I did have this strange feeling I might not be the right Jon Katz. There is another one, I know, who lives in Washington and writes about politics there, and another who is a famous scientist. But we went ahead with our lunch anyway.

You may be wondering why I did not mention this meeting before, as I have occasionally commented on politics, and the answer is really quite simple. Ambassador Kislyak was talking to me in the context of Red and the donkeys, I wasn't even thinking about politics or the election campaign.

The ambassador fed some carrots to the donkeys, visited with Chloe, who tried to eat his jack and pick his wallet out of his pocket to chew on it, and he laughed out loud when Rosemary, one of the Romneys, chased Fate away from the hay feeder. He thought it was a riot, he laughed so hard his jowls wiggled.

From  Wales, eh?, he said. He could not get enough of Fate. I love baby animals, he said, I watch baby animal videos on You Tube all the time. You too?, I asked. So does my wife.

I did promise to be straightforward with you, as I have pledged to be open on the blog.

Ambassador Kislyak and I are still in touch, he texted me several times about a problem he was having with  his dog, an Alsatian who attacks people and rips other animals to pieces. Did I know a good breeder? I don't know any breeders to recommend, I said, that isn't my line.

It isn't his fault, the Ambassador said, the dog was almost surely abused.  He did eat a Pekingese near the French embassy, he said, he had to get out of there in a hurry. Aren't dogs just wonderful?, he said, chuckling warmly.

Ambassador Kislyak had contacted an animal psychic and communicator – he knew I had written about them once or twice – and asked her for advice. She told him the dog loved him and that he was doing the right thing. The dogs, she said,  was an old Communist re-born, come back to life to restore the glory and might of the old Soviet Union.

Think of her as a symbol, she said, and let him sleep near your bed at night. He should not ever be corrected or trained, she told him. He had suffered enough.

I liked the Ambassador, he had a good sense of humor, and he was a good listener, which surprised me.

I told him I was not a trainer, he ought to go out and pay for one and get some real help for the dog, before he bit the wrong person or ate the wrong dog, if you know what I mean.

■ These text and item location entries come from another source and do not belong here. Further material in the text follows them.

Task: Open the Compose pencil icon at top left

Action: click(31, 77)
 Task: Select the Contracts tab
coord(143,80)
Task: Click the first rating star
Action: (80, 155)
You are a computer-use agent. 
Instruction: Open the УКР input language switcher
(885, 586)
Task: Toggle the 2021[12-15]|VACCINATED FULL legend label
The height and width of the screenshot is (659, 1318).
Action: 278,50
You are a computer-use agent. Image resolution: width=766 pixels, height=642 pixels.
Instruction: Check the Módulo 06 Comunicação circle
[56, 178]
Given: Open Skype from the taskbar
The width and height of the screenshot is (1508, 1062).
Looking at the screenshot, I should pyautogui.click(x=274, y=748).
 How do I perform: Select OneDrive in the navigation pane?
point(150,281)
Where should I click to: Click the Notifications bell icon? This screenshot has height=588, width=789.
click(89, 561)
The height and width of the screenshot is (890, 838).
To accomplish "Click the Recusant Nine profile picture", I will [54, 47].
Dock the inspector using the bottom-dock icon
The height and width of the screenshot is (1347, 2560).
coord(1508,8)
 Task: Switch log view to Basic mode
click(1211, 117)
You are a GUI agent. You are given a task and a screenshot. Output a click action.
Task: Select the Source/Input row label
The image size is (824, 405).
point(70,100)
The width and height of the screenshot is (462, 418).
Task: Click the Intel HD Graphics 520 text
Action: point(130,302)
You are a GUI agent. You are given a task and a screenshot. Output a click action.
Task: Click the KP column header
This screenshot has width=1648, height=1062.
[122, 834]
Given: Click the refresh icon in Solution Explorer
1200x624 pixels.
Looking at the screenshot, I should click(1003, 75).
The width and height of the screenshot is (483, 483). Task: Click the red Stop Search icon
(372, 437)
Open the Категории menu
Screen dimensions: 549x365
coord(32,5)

He seemed disappointed, but moved on. I don't think it was what he wished to hear.

He gave me his card and asked me to call if I ever heard anything he should know up here on the farm. I said the only thing I ever heard up here was complaints about the weather and grumping about Washington. And frankly, people didn't like Hillary Clinton all that much, there were Donald Trump signs sprouting everywhere, like dandelions.

Really, he said, his eyebrows rising almost to the top of his head. Let's have another cup of coffee. He told me Hillary Clinton had some calluses on her feet that nobody knew about, she was getting him trimmed later in the week. She got them on her Stair Master, he said, smiling.

She used to come up here all the time when she was a Senator, I said. One of the farmers here told me she didn't like cows very much. Oh?, he said, gulping down his scone. Can you speak into my tie about that? But I didn't know much more.

Really, I said, impressed. How did you know about the calluses? He just chuckled some more. The animal communicator tells me, he said, guffawing loudly,  the jowls swinging again, causing heads to turn in the Round House. You never hear real guffaws there.

It's good to be out of Washington, he said. It's a cesspool down there. I went to shake his head when he got into his limousine, but the two bodyguards blocked me. He waved from the car. "Say goodbye to the dogs," he said, and was off.

I want to say that I recuse myself from commenting in any way about the Intelligence services, Washington, Hillary Clinton's e-mails, Donald Trump's attitudes about women or any other Russian-American intrigues. I see now that I am compromised.

The ambassador said he wanted to come back up here in the Spring with his dog to see if he would like to herd sheep. Red shivered. Let's talk about it, I said, waving goodbye.

You have my e-mail address?

But he was already far down the road.